By the 1980s, the nuclear industry was in serious trouble. No new plants were ordered after 1978, and all those ordered since 1973 were later canceled. Forbes magazine reported in 1985 that a sample of 35 plants then under construction were expected to cost six to eight times their original price estimate, and to take twice as long to build as planned—from six years to twelve.

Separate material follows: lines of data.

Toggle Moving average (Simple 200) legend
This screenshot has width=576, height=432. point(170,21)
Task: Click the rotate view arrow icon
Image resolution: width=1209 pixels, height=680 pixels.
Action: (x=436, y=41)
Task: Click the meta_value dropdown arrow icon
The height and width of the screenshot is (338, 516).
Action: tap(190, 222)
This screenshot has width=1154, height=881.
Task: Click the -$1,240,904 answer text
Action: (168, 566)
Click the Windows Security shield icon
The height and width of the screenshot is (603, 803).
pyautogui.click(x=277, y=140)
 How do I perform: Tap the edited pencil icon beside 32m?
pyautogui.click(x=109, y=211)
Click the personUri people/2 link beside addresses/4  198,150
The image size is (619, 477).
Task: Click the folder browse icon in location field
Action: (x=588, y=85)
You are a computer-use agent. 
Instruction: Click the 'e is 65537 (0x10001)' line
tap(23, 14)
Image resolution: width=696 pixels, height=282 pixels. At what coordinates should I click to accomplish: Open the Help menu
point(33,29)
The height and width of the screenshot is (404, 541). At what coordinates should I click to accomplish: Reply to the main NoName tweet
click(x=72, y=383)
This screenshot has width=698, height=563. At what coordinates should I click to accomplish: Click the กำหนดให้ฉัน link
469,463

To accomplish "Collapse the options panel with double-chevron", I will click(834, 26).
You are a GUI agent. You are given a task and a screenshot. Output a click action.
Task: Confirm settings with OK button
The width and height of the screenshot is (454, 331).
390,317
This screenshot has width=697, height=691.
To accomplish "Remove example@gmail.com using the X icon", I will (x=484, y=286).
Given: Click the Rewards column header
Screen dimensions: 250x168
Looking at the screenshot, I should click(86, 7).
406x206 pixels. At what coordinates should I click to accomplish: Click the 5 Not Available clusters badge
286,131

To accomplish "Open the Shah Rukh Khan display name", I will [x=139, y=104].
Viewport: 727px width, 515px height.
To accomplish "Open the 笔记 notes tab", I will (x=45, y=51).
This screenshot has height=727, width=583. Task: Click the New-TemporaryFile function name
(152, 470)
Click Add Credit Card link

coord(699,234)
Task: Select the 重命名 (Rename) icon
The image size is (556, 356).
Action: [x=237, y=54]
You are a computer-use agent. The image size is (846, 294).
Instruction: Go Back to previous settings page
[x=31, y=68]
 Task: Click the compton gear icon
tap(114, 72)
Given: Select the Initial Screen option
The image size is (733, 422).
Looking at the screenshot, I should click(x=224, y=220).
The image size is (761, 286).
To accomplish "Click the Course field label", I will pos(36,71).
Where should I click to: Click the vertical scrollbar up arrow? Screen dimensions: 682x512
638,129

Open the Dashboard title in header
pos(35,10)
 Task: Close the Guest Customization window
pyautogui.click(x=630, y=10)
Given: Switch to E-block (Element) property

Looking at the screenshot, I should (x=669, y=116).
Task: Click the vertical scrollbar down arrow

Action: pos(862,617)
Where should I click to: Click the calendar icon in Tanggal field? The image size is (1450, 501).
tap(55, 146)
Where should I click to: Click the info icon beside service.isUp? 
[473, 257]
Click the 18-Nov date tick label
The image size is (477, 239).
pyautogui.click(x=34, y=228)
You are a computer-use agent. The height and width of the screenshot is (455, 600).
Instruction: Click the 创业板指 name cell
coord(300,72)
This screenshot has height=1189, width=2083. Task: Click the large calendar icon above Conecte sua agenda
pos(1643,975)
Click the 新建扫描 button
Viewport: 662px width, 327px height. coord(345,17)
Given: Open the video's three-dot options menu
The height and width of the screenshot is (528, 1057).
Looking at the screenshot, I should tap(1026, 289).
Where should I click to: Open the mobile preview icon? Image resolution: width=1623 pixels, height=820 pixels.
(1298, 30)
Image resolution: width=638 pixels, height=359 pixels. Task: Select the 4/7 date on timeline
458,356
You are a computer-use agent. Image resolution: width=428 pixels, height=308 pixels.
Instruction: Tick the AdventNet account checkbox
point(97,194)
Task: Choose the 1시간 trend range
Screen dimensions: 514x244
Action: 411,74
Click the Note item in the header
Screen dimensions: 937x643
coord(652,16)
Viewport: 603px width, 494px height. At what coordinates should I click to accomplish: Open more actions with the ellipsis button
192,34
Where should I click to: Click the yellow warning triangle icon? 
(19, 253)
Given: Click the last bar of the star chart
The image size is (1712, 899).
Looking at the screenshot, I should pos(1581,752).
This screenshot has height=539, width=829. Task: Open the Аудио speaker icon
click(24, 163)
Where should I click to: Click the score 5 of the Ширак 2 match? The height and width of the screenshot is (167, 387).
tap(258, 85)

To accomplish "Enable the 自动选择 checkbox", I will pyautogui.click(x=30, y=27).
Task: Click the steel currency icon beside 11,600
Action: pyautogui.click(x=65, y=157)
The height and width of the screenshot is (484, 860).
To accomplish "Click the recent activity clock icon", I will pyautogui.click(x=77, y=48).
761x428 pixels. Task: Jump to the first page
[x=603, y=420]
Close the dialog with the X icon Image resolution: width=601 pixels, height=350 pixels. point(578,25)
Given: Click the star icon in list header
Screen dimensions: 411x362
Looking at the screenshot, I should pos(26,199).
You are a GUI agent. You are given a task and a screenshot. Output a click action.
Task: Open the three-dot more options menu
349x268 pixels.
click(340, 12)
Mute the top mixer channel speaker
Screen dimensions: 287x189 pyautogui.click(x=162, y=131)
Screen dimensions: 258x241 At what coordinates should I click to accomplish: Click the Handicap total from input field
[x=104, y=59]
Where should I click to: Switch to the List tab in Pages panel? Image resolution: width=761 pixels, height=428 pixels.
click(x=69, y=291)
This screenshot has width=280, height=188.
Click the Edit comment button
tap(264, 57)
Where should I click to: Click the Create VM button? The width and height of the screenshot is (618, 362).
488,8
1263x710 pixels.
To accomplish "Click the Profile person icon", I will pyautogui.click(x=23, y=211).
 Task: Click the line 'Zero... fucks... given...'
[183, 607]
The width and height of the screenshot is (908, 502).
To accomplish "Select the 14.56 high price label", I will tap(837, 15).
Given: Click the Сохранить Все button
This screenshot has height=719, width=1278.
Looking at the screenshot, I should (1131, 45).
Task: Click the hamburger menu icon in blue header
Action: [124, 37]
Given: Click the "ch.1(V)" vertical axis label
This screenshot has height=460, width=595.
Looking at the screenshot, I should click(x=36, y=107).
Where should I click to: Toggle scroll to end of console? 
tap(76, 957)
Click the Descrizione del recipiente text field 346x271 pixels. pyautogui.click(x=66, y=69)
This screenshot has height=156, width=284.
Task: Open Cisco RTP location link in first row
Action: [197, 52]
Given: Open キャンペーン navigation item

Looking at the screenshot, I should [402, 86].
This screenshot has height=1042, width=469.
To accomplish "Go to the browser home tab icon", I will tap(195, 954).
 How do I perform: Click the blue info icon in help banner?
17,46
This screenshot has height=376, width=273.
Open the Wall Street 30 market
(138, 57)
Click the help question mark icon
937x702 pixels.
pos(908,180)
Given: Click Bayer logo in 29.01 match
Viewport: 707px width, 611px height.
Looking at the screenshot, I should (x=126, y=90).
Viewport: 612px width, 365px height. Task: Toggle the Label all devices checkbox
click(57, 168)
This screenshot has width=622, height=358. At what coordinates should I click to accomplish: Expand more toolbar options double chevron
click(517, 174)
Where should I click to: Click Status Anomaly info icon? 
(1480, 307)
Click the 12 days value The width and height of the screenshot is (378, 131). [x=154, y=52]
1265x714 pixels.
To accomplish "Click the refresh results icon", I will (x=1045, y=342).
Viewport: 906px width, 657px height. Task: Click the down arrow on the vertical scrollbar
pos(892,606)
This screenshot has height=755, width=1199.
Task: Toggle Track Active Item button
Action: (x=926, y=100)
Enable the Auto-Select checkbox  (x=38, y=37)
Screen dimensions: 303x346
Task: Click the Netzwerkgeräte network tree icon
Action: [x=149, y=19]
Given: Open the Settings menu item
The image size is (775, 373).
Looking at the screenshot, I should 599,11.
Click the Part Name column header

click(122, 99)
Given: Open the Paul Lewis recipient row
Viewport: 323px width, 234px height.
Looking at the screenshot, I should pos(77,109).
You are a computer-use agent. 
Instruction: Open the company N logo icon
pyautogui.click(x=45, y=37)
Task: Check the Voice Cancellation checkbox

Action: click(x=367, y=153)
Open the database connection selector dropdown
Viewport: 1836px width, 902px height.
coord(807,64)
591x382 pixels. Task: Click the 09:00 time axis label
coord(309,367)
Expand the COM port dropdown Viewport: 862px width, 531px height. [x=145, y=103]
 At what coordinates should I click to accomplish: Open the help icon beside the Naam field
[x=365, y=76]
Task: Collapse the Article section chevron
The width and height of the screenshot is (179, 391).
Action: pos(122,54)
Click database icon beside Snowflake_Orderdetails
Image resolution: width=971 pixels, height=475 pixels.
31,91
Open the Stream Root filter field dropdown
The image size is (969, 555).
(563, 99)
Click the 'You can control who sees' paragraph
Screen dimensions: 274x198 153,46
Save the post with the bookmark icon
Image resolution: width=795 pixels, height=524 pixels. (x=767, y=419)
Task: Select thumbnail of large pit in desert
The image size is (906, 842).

They called the nuclear power industry "the greatest managerial disaster in business history." In the end, 120 plants were canceled between 1972 and 1990, more than were built.
The future of nuclear power
US-based reactors were initially licensed to operate for up to 40 years. Beginning with the two reactors at the Calvert Cliffs nuclear plant in Maryland, many owners have applied to the NRC for permission to extend the reactor operation licenses for an additional 20 years.
Nearly three-quarters of the U.S. fleet have been re-licensed and the NRC is reviewing several other license renewal requests. A second round of 20-year license extensions is currently in discussion between the NRC, the Department of Energy, and the nuclear industry.
In 2012, the NRC issued licenses for two new reactors at the Vogtle nuclear plant in Georgia and two new reactors at the Virgil C. Summer nuclear plant in South Carolina, the first new reactor licenses to be issued in nearly two decades.
Authorization in 2012 to construct and operate four new reactors was offset by decisions in 2013 to permanently close four operating reactors—Crystal River Unit 3 in Florida, Kewaunee in Wisconsin, and San Onofre Units 2 and 3 in California. Stiff competition from natural gas factored into the decision to retire Kewaunee while unexpected problems encountered during the replacement of aging components led to the other three reactor closures. During 2013, it was also announced that a fifth reactor, the Vermont Yankee nuclear plant, would permanently shut down in fall 2014. Other reactors across the country have followed suit
The extent to which nuclear power remains a major U.S. energy source depends on many variables, including its role in fighting climate change, nuclear safety, cost, and the growth of other energy sources.